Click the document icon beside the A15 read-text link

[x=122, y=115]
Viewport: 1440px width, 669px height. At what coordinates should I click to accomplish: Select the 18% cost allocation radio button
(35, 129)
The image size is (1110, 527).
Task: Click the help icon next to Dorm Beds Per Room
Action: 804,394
┄┄┄┄┄┄
YOUR INSTRUCTIONS
Give back the entire listing with every word intact.

ANSWER BOX
Click the document icon beside the A15 read-text link

[x=122, y=115]
Viewport: 1440px width, 669px height. At what coordinates should I click to accomplish: Select the 18% cost allocation radio button
(35, 129)
The image size is (1110, 527).
Task: Click the help icon next to Dorm Beds Per Room
Action: 804,394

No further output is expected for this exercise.